THE SPECIMEN DRAWER, 2013

The South Florida Collections Management Center is tucked inside Everglades National Park at the end of Research road. Within its temperature controlled darkened drawers, birds that inhabited the park as far back as the 1960’s are laid out, each with a handwritten tag carefully tied to its feet, in much the same way that corpses are labelled at a morgue. Some of these birds were road kill, and a few sad specimens have labels indicating that they starved to death. They are, collectively, a part of the record of upheavals and changes in management techniques that have beset the park for over a century. While the park may seem abundant in nature, with careful inspection one can see that no corner of it has not been subject to the intrusive plans of politicians motivated by development interests, the demand for water in the ever more populated pockets of South Florida and the follies wrought by the Army Core of Engineers. At first the park disappoints.

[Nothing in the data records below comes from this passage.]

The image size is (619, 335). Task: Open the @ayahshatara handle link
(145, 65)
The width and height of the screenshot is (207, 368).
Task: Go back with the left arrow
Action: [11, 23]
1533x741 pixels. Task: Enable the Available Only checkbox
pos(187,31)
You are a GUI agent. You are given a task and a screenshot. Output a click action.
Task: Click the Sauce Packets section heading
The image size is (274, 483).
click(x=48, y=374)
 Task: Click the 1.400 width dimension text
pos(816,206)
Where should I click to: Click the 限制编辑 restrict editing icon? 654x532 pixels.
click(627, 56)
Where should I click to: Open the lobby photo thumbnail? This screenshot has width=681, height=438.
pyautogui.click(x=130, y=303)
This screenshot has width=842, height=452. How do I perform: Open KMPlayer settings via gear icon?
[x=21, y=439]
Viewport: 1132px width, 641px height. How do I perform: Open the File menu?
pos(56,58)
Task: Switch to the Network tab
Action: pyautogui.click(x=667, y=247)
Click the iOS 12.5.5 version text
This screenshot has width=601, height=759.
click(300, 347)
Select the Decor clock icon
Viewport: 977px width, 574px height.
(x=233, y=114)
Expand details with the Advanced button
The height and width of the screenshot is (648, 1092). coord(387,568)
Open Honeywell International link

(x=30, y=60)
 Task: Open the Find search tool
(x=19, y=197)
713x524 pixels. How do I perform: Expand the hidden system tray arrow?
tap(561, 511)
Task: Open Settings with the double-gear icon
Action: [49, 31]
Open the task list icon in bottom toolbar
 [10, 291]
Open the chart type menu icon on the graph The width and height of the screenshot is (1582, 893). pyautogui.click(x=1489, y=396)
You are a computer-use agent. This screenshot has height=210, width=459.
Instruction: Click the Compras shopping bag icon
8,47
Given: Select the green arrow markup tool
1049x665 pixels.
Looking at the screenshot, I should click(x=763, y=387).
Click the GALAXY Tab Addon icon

It is a scruffy landscape without the obvious glamour of Yellowstone or Yosemite. A rise of 4 feet in elevation is mountainous here. But with repeated exposure to the “river of grass” the eccentric and subtle beauties of the place begin to impress themselves on the psyche. Opening one of the Center’s drawers, I momentarily imagine Lenin resting in his glass mausoleum in Red Square in the middle of Moscow or Ho Chi Minh’s tomb, in Ba Dinh Square in Hanoi—a place from which he was conspicuously absent during my visit to Hanoi—he goes for a makeover to Moscow once a year, where the technology exists to spruce him up for future visitors. Some of the birds at The South Florida Collections Management Center, their bodies stiff and their eyes stuffed with cotton, have resided here as long as Ho has sat in his tomb at Ba Dinh Square.